On any given weeknight in DC, a group of residents gathers around tables and notebooks at a Federation partner agency. They talk about credit scores, spending plans, debt that’s been sitting heavy for years, and long-term investing goals.
And then something shifts.
“After eight weeks, most participants made positive and tangible changes in their lives,” says Sophie Adler, Financial Empowerment Program Coordinator at Tzedek DC. “One participant increased their credit score by 100 points, and another paid down thousands of dollars of debt. But almost everyone, 98%, made a financial behavior change as a direct result of our program.”
Ninety-eight percent.
That kind of change doesn’t happen by accident. It happens when people are given practical tools, steady support, and a space to build confidence.
The Jewish Federation of Greater Washington is proud to help make that support possible by investing in partners like Tzedek DC.
From Portland to Purpose
Sophie grew up in Portland, Oregon, and came to DC through Avodah’s Jewish Service Corps, part of a Federation partner agency. She was looking for a way to pair Jewish community with hands-on social justice work—and found both at Tzedek DC, which works to alleviate debt and address economic injustice in DC. Its name inspired by the Jewish teaching Tzedek tzedek tirdof—“Justice, justice shall you pursue”.
What stood out for Sophie, though, wasn’t just the mission. It was the model.
“We don’t just offer direct services,” she explains. “We also work on policy and community education. You need all of it—reactive support for people in crisis and proactive, systemic change.”
Following her Avodah year, Sophie was hired to join the staff. Today, she serves as Financial Empowerment Program Coordinator, leading the eight-week program she helped launch during her Avodah service year.

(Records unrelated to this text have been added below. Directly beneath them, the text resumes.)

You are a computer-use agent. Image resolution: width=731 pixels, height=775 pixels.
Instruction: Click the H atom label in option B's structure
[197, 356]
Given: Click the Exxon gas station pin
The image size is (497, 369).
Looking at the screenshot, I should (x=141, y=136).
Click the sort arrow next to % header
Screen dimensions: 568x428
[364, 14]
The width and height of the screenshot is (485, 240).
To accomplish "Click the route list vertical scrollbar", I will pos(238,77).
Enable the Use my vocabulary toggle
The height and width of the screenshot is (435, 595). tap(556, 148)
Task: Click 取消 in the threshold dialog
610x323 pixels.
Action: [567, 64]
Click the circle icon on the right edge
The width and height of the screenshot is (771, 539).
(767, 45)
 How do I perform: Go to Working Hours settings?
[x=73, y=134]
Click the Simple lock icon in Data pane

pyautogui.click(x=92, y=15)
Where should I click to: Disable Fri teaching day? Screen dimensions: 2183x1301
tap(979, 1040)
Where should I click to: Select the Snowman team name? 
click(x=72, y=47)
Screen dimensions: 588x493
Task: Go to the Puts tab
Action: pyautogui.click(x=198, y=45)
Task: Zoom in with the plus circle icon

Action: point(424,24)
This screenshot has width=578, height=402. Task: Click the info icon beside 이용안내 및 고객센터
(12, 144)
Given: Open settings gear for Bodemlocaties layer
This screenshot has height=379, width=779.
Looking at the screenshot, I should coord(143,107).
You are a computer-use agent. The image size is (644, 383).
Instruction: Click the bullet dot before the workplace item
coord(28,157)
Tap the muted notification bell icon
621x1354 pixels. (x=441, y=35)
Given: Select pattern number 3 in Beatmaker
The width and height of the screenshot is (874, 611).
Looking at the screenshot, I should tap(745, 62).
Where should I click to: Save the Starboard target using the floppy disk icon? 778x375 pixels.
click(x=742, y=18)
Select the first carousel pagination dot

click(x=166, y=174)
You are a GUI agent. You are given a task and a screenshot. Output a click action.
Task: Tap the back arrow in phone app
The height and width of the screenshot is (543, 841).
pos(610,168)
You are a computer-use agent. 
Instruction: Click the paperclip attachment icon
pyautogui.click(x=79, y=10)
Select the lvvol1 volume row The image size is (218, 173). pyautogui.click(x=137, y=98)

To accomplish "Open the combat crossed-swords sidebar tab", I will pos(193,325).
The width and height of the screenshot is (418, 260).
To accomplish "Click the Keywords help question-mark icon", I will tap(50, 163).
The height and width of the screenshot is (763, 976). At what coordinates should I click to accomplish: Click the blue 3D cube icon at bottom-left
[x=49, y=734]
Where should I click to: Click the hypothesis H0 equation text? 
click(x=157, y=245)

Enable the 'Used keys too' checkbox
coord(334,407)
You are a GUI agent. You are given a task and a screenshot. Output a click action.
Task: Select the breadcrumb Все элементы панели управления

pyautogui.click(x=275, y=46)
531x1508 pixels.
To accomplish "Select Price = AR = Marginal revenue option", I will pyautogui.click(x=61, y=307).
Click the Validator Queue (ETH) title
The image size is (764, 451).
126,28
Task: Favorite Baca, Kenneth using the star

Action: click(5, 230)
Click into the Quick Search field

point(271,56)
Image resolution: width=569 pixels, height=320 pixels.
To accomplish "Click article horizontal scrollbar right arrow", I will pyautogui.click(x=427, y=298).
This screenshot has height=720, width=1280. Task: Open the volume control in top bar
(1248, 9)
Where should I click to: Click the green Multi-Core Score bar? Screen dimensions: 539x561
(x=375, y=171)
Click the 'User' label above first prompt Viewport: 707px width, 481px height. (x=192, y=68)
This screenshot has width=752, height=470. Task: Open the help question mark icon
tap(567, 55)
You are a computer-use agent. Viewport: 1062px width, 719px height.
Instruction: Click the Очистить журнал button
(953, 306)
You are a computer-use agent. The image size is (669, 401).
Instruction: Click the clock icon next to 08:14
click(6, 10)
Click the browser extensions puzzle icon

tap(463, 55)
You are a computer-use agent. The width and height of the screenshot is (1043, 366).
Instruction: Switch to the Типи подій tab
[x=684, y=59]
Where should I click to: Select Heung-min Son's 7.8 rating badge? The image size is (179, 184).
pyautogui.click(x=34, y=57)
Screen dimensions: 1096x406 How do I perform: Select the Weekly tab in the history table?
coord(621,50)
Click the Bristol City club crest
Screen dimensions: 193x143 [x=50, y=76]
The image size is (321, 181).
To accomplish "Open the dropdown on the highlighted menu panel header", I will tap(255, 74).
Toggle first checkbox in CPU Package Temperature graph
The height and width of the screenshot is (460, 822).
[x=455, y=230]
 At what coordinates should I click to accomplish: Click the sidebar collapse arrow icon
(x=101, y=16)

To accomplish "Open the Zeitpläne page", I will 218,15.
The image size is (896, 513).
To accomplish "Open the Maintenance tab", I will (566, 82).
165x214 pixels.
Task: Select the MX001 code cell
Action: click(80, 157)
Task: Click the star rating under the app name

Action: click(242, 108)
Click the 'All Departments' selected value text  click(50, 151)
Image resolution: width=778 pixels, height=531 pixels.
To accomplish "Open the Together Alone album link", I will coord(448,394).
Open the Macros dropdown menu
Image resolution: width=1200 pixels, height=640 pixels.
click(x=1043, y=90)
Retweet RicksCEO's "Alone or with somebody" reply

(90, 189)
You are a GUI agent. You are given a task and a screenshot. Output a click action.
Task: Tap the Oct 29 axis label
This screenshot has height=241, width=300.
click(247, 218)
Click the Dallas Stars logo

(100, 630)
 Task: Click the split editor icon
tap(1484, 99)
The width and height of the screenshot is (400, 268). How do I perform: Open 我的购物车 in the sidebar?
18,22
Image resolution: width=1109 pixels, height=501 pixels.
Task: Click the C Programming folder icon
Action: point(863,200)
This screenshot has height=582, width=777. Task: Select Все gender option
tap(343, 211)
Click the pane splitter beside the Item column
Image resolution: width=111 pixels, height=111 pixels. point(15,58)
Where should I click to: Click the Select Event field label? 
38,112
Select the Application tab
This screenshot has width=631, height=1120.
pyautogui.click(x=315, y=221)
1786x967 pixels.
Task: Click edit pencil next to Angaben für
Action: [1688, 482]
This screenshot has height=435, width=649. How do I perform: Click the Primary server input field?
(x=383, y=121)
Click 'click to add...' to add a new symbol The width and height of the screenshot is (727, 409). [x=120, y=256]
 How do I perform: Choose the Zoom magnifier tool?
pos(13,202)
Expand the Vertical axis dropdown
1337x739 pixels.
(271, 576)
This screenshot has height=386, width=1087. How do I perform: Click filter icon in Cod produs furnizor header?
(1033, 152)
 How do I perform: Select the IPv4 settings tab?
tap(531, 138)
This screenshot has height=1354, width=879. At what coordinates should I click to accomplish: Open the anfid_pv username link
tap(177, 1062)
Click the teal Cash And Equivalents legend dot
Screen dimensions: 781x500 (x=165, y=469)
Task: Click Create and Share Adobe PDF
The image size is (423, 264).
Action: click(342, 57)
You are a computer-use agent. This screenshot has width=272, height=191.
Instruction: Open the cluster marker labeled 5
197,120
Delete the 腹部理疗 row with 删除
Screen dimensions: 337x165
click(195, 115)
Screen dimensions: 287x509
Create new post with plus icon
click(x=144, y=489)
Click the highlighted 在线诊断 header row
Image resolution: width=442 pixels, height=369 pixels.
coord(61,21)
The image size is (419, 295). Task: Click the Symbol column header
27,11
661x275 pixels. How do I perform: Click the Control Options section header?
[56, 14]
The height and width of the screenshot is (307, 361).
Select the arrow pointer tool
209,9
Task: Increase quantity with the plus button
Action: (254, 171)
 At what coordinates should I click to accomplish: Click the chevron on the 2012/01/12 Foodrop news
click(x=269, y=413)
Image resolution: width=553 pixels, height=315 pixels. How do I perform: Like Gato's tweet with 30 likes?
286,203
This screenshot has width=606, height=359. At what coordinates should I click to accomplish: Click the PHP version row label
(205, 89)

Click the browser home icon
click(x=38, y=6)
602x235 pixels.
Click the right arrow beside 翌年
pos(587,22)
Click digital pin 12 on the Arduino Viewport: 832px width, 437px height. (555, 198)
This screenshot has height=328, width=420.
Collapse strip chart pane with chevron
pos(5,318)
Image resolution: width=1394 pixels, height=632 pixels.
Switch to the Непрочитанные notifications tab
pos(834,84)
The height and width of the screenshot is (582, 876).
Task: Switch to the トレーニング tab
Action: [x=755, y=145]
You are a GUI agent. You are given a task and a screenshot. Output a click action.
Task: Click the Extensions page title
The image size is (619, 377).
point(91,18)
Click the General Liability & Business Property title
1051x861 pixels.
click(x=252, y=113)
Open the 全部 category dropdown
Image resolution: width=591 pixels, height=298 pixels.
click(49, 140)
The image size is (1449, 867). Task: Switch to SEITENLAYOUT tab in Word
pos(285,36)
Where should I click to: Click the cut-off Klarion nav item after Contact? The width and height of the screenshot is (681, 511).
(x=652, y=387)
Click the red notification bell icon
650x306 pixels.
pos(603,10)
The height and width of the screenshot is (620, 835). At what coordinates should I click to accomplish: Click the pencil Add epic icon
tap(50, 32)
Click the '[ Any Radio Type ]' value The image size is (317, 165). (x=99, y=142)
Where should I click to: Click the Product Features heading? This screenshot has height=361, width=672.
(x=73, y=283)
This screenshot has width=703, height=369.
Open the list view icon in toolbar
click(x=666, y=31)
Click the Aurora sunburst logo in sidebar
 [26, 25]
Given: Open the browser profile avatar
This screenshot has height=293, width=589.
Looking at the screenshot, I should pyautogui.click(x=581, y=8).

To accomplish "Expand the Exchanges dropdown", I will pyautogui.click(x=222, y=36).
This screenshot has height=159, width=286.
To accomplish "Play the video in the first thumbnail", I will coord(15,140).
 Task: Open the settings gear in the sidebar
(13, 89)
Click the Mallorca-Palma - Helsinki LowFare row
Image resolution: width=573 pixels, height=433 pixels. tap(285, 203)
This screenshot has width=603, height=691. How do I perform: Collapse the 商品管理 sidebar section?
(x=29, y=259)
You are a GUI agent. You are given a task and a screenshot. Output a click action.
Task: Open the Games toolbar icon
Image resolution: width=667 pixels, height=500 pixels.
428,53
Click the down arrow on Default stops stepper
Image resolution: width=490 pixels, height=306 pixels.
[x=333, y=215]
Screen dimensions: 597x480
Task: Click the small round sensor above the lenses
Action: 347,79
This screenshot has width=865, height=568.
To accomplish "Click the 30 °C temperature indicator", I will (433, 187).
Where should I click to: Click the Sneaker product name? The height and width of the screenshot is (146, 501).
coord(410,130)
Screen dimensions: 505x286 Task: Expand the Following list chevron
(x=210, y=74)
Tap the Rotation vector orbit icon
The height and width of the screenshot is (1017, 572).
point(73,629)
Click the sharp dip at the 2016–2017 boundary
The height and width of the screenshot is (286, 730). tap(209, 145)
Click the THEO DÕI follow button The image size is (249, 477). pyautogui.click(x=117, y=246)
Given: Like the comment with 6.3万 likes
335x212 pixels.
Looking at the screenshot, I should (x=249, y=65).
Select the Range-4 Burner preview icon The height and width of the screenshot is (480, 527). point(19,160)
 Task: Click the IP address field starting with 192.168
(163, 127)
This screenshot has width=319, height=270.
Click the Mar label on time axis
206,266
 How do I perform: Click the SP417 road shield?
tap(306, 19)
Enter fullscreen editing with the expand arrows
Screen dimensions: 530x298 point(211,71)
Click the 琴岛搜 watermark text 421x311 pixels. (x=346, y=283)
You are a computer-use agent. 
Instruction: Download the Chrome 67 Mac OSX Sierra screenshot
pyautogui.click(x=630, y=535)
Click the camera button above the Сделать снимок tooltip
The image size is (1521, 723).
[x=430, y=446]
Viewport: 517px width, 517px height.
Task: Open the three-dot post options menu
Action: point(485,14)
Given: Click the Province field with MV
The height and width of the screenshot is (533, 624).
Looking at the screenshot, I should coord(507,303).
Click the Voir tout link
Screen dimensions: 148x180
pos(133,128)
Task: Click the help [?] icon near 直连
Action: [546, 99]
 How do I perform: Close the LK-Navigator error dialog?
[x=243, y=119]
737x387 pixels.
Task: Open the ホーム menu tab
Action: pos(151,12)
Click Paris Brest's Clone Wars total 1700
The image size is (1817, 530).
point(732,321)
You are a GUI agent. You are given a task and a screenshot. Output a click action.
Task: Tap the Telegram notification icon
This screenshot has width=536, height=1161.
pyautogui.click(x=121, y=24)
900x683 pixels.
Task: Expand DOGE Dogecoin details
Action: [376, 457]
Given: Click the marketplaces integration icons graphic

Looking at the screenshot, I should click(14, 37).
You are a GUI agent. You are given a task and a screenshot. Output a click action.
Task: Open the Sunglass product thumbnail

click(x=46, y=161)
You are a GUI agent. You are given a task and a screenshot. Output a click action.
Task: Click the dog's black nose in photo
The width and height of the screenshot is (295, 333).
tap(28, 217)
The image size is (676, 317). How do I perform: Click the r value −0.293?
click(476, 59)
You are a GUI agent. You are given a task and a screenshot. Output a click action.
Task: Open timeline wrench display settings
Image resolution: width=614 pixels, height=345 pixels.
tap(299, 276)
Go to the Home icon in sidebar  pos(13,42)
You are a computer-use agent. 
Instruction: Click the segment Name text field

That integrated approach reflects Federation’s belief that strengthening Jewish life and advancing economic justice go hand in hand. When Federation invests in partners like Tzedek DC, we help sustain both immediate support and long-term solutions.
Eight Weeks That Change Everything
When Sophie arrived, Tzedek DC was launching a pilot Financial Empowerment Program, an intensive, eight-week series offered free to DC residents.
Each week, participants dive into spending plans, short- and long-term financial goals, and building credit. They move beyond theory, through interactive workshops driven by the participants’ questions.
Alongside the workshops, participants can meet one-on-one with Tzedek DC’s financial counselors, pulling credit reports, identifying priorities, and setting repayment strategies. The workshops build knowledge. The counseling builds momentum.
The impact is tangible. One participant got her first credit card, and another opened a CD account. One participant worked hard at her long-term goal of becoming a homeowner and purchased her first home 15 months after graduating from the program.
But for Sophie, the most powerful shift isn’t numeric.
“It’s seeing participants’ confidence grow,” she says. “They’ll message me months later to celebrate a milestone. That pride, that sense of ‘I did this,’ that’s what stays with me.”
This is the kind of work Federation is proud to support: programs that help people build stability and long-term confidence.
Stronger Together
No organization can do this work alone.
“We constantly have people calling us with different needs that we might not always be able to provide,” Sophie shares. “Being able to rely on our community partners is so important.”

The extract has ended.